In HCN1(−/−) mice, I_h was absent in 75% of large neurons and the remaining showed only a slowly activating I_h but lacking cAMP sensitivity. In medium neurons the fast I_h was also eliminated while the slow I_h remained intact. In medium size neurons, the slowly activating I_h had variable sensitivity to cAMP. The I_h in small neurons was unaffected by deletion of HCN1 and the properties suggest a major contribution of HCN2. Finally, a very small population of small-diameter neurons also expressed a fast-activating I_h, and were sensitive to menthol, consistent with the characteristics of I_h reported previously for cold thermoreceptors (Viana et al. 2002).

In an inflammatory pain model, using intraplantar injection of PGE₂, mechanical and heat hyperalgesia were unaffected or only mildly impaired in HCN1(−/−) mice. It will be interesting to compare this result with other models of inflammation. In a neuropathic pain model, that involves partial ligation of the sciatic nerve, the most prominent change in HCN1(−/−) mice was a marked reduction in cold allodynia. Whether this deficit reflects alterations in cold thermoreceptor excitability needs to be addressed in the future. It is notable and surprising that basal mechanical sensitivity and mechanical hyperalgesia were unaffected in HCN1(−/−) mice, despite the prominent expression of this subunit in large sensory neurons, putative mechanoreceptors.

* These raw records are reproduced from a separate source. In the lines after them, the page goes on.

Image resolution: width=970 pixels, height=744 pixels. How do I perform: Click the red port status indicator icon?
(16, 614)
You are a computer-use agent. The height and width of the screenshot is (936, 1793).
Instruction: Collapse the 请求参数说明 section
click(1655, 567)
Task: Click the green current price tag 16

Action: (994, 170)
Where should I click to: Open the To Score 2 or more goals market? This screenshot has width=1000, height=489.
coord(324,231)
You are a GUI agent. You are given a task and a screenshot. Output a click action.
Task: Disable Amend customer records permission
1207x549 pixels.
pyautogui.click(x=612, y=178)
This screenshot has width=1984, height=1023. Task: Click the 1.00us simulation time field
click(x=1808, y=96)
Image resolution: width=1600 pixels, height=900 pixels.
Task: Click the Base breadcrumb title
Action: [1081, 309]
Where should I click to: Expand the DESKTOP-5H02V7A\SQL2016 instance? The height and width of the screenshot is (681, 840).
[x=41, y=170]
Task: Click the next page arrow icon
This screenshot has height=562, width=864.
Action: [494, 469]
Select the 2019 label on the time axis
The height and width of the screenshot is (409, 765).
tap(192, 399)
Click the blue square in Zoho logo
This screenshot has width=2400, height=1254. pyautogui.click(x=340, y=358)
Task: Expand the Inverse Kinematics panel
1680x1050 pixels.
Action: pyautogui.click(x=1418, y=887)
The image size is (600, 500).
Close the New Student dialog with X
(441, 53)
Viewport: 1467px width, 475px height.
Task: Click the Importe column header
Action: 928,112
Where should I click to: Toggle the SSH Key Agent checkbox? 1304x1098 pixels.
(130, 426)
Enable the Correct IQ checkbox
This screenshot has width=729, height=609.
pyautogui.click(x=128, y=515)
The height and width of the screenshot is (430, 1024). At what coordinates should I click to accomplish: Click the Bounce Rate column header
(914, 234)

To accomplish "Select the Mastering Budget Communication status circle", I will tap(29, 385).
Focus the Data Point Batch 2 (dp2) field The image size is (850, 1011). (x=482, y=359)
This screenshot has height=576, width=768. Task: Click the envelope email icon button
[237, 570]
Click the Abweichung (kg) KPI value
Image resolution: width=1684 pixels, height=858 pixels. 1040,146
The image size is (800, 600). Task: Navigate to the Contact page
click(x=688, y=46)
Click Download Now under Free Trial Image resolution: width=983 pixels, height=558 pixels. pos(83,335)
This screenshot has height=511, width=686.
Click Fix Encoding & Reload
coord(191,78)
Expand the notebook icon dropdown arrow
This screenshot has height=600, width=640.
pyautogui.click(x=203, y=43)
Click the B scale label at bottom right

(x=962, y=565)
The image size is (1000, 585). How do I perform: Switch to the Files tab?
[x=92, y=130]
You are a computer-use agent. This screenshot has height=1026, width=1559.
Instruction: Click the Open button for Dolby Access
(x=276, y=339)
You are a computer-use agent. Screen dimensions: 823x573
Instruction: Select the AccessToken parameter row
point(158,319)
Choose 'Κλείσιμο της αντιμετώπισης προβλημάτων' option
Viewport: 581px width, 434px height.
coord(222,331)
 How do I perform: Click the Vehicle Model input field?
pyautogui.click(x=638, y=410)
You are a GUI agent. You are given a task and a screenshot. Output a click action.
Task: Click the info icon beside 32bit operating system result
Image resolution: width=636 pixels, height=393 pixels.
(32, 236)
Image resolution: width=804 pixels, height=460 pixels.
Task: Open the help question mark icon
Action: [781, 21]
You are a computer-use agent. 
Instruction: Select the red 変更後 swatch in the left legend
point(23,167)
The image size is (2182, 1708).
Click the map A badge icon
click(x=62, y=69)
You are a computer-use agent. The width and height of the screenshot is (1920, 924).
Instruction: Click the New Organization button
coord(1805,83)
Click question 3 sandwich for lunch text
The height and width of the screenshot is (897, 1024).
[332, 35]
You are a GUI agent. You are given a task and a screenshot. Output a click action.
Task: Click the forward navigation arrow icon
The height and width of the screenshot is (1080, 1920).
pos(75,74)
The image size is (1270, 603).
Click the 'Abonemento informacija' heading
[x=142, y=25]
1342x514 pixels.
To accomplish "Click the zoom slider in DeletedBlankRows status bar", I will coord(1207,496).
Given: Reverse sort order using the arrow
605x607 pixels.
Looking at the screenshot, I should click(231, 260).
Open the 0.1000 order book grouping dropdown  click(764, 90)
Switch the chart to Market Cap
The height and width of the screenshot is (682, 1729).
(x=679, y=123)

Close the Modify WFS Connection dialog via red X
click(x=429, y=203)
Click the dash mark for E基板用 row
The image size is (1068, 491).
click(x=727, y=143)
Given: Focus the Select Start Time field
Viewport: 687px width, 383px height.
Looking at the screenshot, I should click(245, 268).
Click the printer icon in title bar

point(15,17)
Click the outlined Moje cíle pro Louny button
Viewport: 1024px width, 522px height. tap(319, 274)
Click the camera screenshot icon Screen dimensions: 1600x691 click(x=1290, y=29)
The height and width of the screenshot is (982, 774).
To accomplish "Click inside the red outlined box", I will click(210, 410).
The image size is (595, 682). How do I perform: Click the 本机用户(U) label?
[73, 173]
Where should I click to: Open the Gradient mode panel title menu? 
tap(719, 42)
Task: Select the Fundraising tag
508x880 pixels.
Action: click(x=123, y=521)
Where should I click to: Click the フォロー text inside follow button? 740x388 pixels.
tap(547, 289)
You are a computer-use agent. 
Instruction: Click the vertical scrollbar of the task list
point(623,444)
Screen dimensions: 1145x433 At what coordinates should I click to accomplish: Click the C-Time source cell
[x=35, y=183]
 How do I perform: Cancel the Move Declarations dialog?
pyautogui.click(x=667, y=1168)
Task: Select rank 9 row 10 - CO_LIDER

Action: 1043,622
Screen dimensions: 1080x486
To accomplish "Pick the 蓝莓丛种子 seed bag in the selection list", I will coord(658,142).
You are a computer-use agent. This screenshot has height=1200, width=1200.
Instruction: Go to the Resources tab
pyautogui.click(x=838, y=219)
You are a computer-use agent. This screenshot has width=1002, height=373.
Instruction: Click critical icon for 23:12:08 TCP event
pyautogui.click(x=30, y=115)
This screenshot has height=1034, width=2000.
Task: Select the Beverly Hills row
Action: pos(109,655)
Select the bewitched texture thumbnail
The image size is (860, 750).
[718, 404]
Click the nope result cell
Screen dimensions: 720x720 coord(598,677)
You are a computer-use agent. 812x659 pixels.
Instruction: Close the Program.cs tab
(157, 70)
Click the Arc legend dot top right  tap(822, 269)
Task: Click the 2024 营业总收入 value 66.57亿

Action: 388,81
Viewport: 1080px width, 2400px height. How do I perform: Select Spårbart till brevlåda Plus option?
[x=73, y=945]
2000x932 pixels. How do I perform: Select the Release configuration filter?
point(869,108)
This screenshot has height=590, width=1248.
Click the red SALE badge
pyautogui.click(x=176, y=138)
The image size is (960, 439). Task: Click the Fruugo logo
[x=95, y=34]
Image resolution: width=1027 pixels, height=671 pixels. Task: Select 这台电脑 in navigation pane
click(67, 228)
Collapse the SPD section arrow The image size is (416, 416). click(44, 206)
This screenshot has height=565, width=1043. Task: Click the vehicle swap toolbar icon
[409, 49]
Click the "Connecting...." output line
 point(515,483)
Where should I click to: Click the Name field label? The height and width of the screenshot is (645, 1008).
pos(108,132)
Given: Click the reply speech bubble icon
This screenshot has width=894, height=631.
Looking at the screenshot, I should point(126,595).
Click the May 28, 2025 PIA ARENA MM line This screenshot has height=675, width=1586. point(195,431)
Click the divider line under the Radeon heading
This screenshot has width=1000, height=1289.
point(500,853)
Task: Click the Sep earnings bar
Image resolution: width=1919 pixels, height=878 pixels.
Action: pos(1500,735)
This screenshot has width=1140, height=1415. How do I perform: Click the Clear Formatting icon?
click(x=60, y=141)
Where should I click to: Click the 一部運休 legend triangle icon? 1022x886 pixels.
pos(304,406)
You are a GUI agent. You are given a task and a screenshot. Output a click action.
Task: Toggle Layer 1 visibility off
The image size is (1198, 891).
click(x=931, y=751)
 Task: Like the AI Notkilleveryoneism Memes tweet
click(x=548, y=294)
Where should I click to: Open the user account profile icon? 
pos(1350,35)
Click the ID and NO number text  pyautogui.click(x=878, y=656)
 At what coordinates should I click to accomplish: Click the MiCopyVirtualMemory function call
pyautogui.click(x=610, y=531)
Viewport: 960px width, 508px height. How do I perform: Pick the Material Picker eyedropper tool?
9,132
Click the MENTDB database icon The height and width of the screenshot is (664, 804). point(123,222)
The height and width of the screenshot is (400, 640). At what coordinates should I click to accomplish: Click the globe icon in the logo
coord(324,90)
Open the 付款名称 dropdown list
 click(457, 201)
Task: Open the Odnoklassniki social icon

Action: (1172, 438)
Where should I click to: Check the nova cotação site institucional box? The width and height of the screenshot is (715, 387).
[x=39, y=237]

In summary, we learned in this elegant study that the molecular and functional phenotype of I_h varies in the different subpopulations of sensory neurons. Up to now, enhanced firing of nociceptors by PGE₂ was thought to take place through modulation of different Na⁺ and K⁺ currents, and TRPV1 channels (Gold et al. 1996; Lopshire & Nicol, 1998). Without directly addressing the merits of these hypotheses, the new results shift the spotlight to HCN channels, a novel perspective with potential therapeutic implications for pain. Nevertheless, this will have to take into account the fact that I_h currents are prominent in many tissues and systemic therapeutic agents targeting I_h for the treatment of pain may have unwelcome side-effects.